**Exercise goal**.
Each line of data below is to be returned exactly, leaving out any picture.

---- Source information

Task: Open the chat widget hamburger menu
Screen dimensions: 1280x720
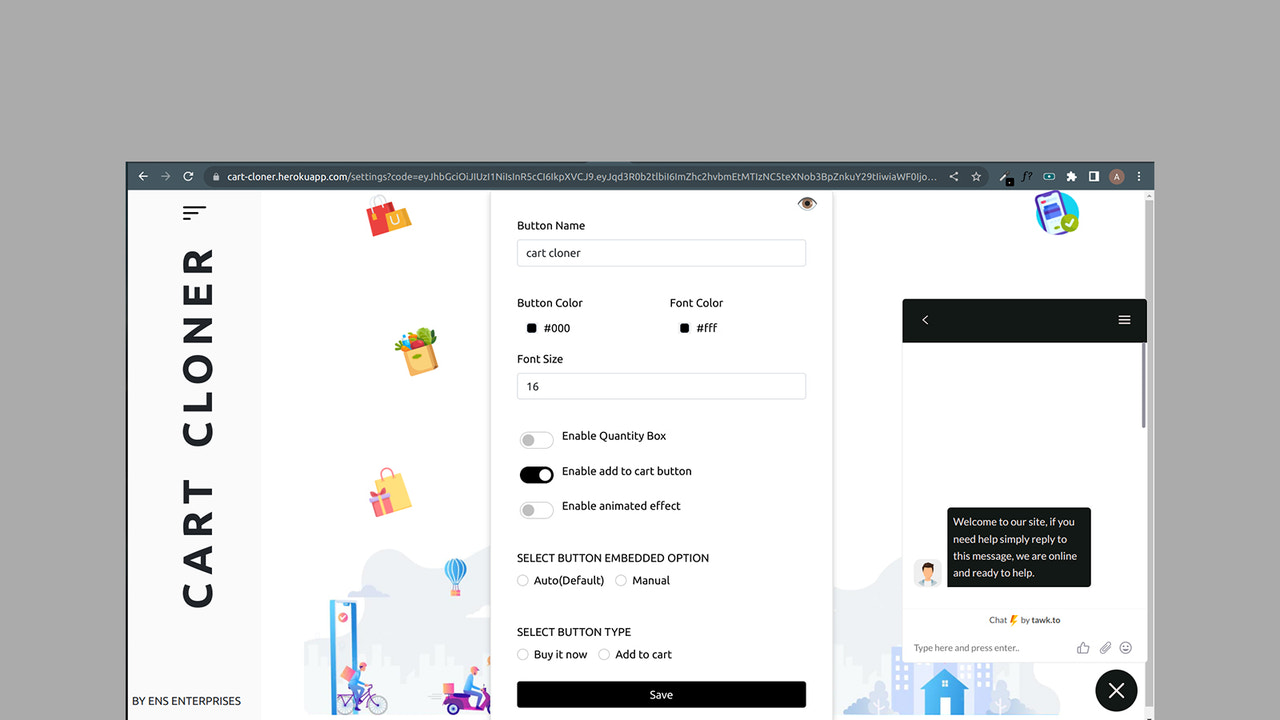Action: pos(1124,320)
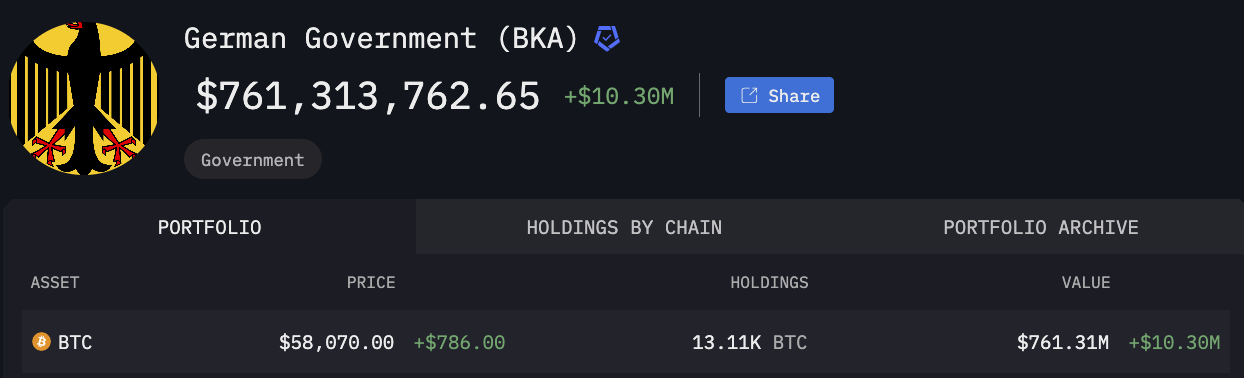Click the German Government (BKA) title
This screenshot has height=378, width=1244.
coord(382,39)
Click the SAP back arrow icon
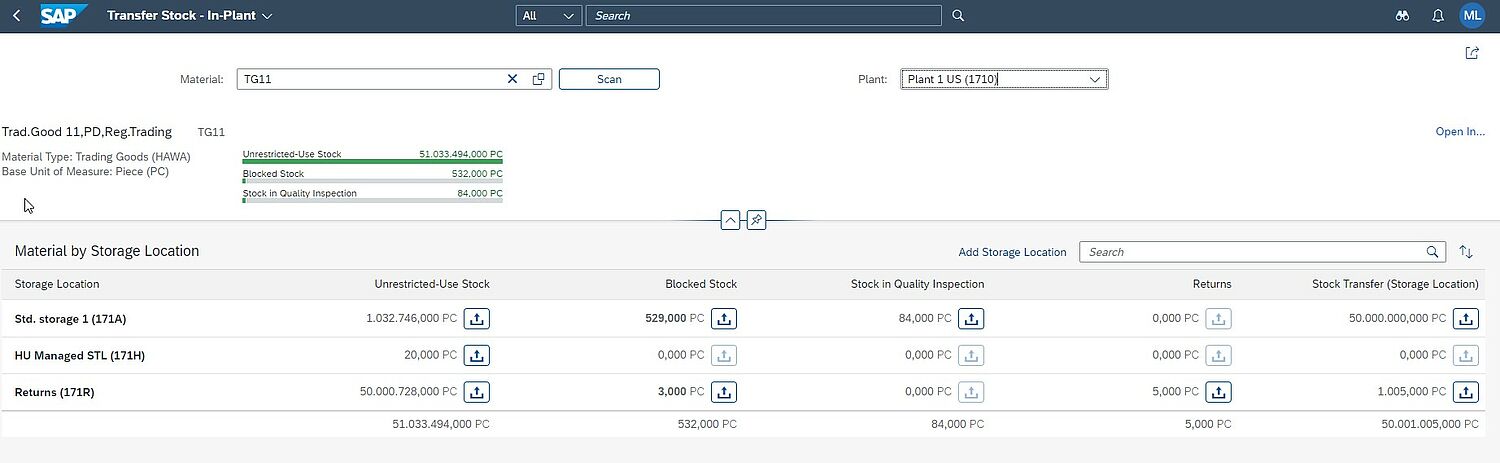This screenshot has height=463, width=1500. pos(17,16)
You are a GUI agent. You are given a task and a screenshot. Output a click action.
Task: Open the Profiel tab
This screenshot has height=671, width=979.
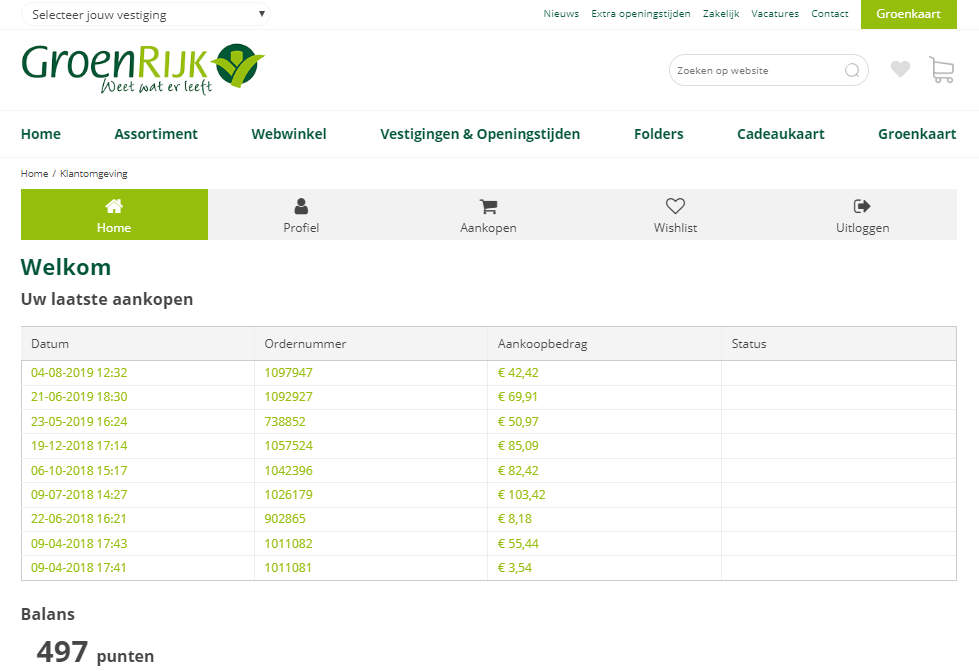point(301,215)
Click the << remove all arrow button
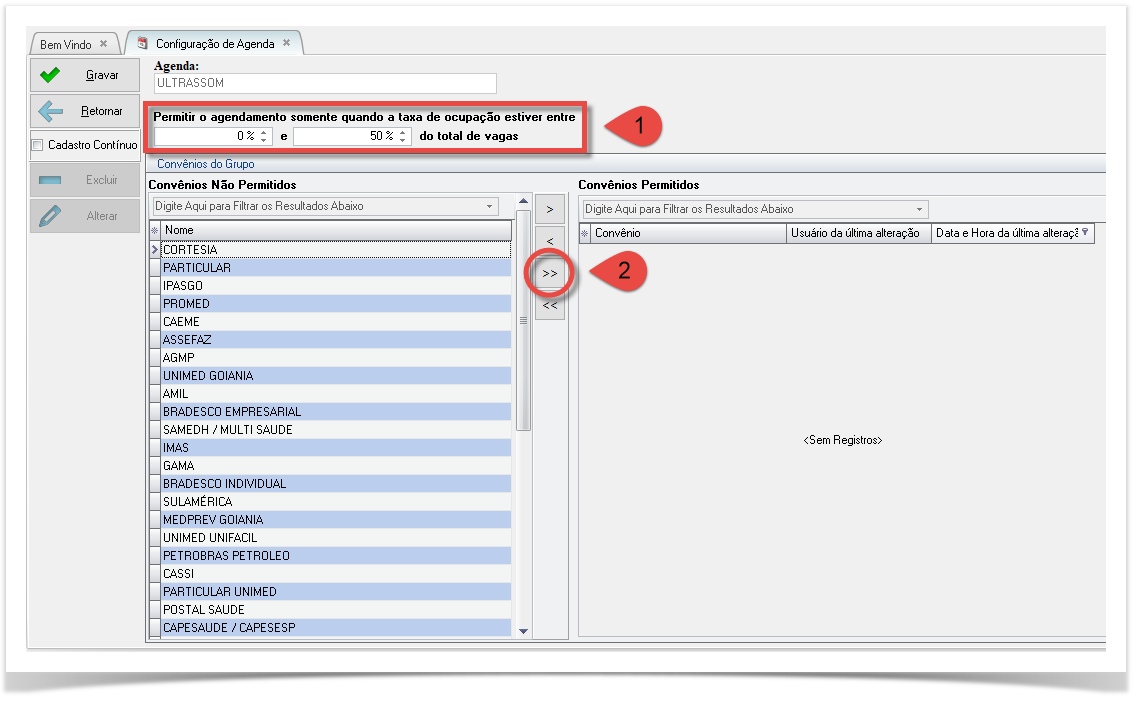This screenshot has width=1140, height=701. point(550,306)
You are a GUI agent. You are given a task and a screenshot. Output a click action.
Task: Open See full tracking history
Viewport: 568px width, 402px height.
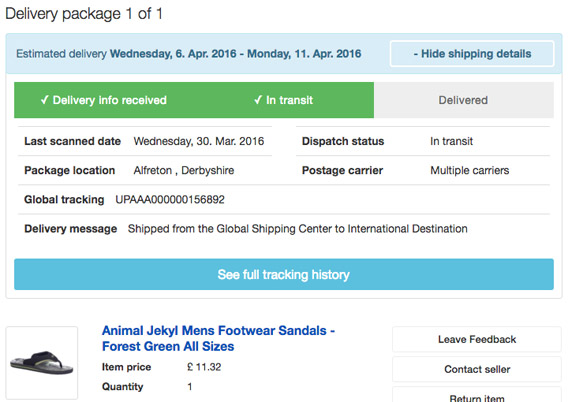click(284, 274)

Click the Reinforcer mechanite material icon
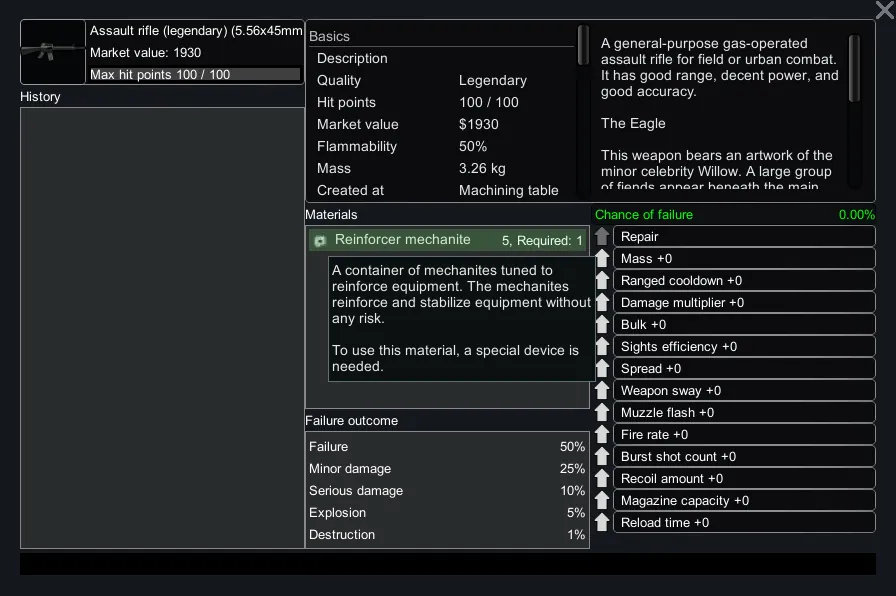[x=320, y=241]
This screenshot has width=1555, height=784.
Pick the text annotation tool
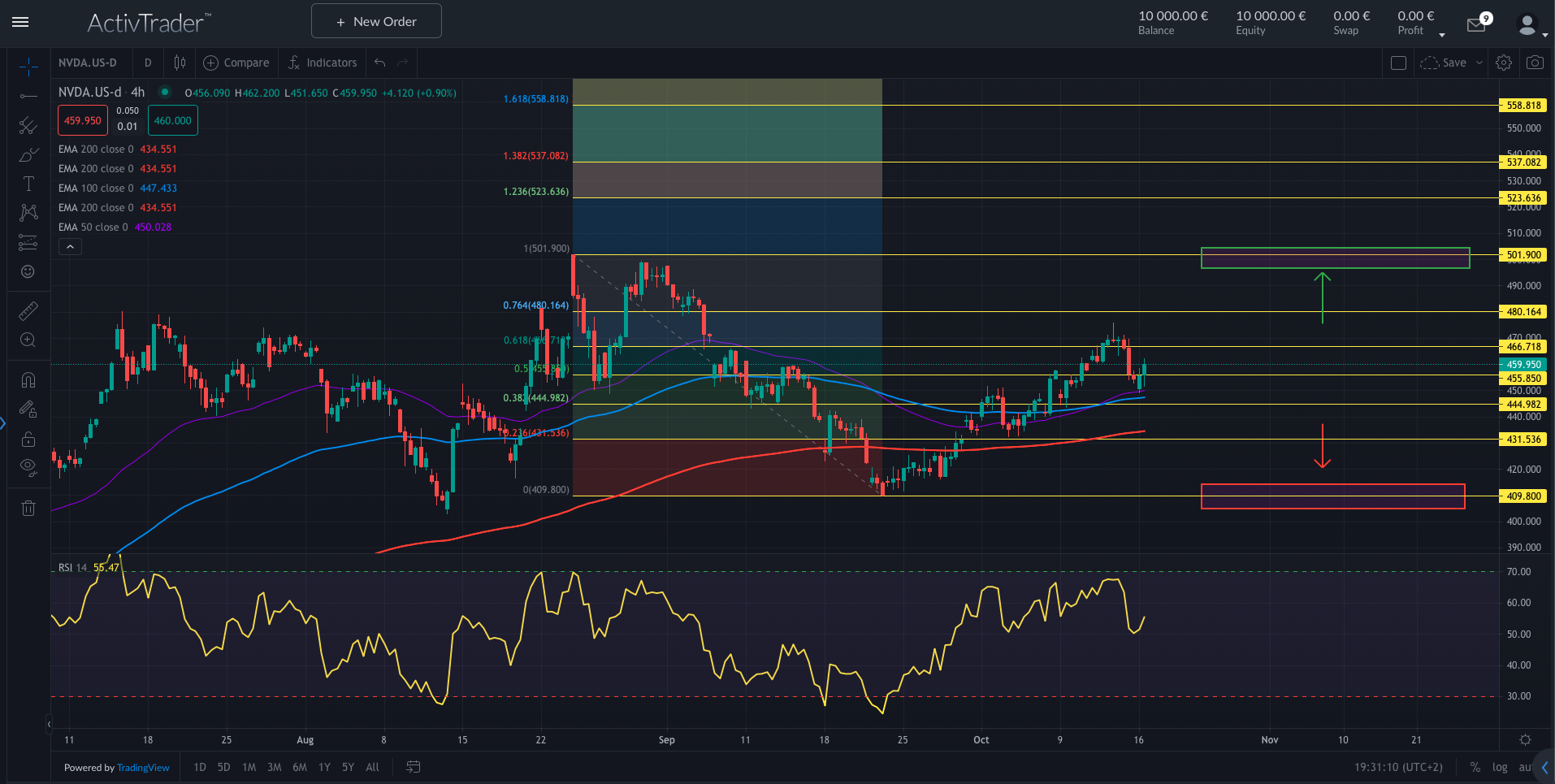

--------

**Expected output**.
Task: Open the chat widget hamburger menu
Screen dimensions: 1280x720
Action: pos(1124,320)
Click the German Government (BKA) title
This screenshot has height=378, width=1244.
coord(382,39)
Click the SAP back arrow icon
This screenshot has height=463, width=1500. pos(17,16)
You are a GUI agent. You are given a task and a screenshot. Output a click action.
Task: Open the Profiel tab
This screenshot has height=671, width=979.
point(301,215)
Click the << remove all arrow button
This screenshot has width=1140, height=701. point(550,306)
You are a GUI agent. You are given a task and a screenshot. Output a click action.
Task: Open See full tracking history
Viewport: 568px width, 402px height.
click(284, 274)

Click the Reinforcer mechanite material icon
[x=320, y=241]
This screenshot has width=1555, height=784.
Pick the text annotation tool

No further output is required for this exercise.